(Records)
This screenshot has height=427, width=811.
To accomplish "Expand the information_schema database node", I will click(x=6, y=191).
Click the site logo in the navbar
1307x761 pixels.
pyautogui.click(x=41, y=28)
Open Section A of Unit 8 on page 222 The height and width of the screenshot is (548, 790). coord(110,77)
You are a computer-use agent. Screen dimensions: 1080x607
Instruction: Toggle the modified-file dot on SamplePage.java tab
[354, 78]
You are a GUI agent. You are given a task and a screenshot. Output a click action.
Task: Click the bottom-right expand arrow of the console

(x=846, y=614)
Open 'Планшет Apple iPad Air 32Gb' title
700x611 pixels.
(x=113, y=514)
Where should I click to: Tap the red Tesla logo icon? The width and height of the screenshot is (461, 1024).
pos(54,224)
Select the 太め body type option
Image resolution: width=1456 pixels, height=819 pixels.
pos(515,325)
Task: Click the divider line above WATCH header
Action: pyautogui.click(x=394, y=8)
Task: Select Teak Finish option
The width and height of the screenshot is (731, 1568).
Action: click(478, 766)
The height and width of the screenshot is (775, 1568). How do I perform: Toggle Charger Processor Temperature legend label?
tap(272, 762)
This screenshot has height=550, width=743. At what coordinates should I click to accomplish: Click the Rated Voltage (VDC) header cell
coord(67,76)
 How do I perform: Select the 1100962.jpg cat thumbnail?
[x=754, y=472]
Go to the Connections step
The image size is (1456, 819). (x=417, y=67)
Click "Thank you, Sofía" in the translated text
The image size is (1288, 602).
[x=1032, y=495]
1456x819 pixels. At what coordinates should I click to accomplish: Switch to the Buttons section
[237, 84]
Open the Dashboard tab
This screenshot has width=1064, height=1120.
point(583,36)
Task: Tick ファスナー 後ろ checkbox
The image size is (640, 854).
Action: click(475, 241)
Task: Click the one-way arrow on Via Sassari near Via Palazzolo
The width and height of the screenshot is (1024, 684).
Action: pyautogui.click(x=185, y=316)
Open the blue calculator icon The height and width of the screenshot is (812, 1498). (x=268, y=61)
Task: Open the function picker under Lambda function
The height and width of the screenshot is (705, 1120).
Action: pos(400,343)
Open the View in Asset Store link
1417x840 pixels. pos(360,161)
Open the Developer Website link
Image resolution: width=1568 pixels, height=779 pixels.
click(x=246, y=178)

Requirement:
Change every "screenshot" in the records to "screen capture", and leave everything else as it is.

Expected answer:
This screen capture has height=427, width=811.
To accomplish "Expand the information_schema database node", I will click(x=6, y=191).
Click the site logo in the navbar
1307x761 pixels.
pyautogui.click(x=41, y=28)
Open Section A of Unit 8 on page 222 The height and width of the screen capture is (548, 790). coord(110,77)
You are a computer-use agent. Screen dimensions: 1080x607
Instruction: Toggle the modified-file dot on SamplePage.java tab
[354, 78]
You are a GUI agent. You are given a task and a screen capture. Output a click action.
Task: Click the bottom-right expand arrow of the console

(x=846, y=614)
Open 'Планшет Apple iPad Air 32Gb' title
700x611 pixels.
(x=113, y=514)
Where should I click to: Tap the red Tesla logo icon? The width and height of the screen capture is (461, 1024).
pos(54,224)
Select the 太め body type option
Image resolution: width=1456 pixels, height=819 pixels.
pos(515,325)
Task: Click the divider line above WATCH header
Action: pyautogui.click(x=394, y=8)
Task: Select Teak Finish option
The width and height of the screen capture is (731, 1568).
Action: click(478, 766)
The height and width of the screen capture is (775, 1568). How do I perform: Toggle Charger Processor Temperature legend label?
tap(272, 762)
This screen capture has height=550, width=743. At what coordinates should I click to accomplish: Click the Rated Voltage (VDC) header cell
coord(67,76)
 How do I perform: Select the 1100962.jpg cat thumbnail?
[x=754, y=472]
Go to the Connections step
The image size is (1456, 819). (x=417, y=67)
Click "Thank you, Sofía" in the translated text
The image size is (1288, 602).
[x=1032, y=495]
1456x819 pixels. At what coordinates should I click to accomplish: Switch to the Buttons section
[237, 84]
Open the Dashboard tab
This screen capture has width=1064, height=1120.
point(583,36)
Task: Tick ファスナー 後ろ checkbox
The image size is (640, 854).
Action: click(475, 241)
Task: Click the one-way arrow on Via Sassari near Via Palazzolo
The width and height of the screen capture is (1024, 684).
Action: pyautogui.click(x=185, y=316)
Open the blue calculator icon The height and width of the screen capture is (812, 1498). (x=268, y=61)
Task: Open the function picker under Lambda function
The height and width of the screen capture is (705, 1120).
Action: pos(400,343)
Open the View in Asset Store link
1417x840 pixels. pos(360,161)
Open the Developer Website link
Image resolution: width=1568 pixels, height=779 pixels.
click(x=246, y=178)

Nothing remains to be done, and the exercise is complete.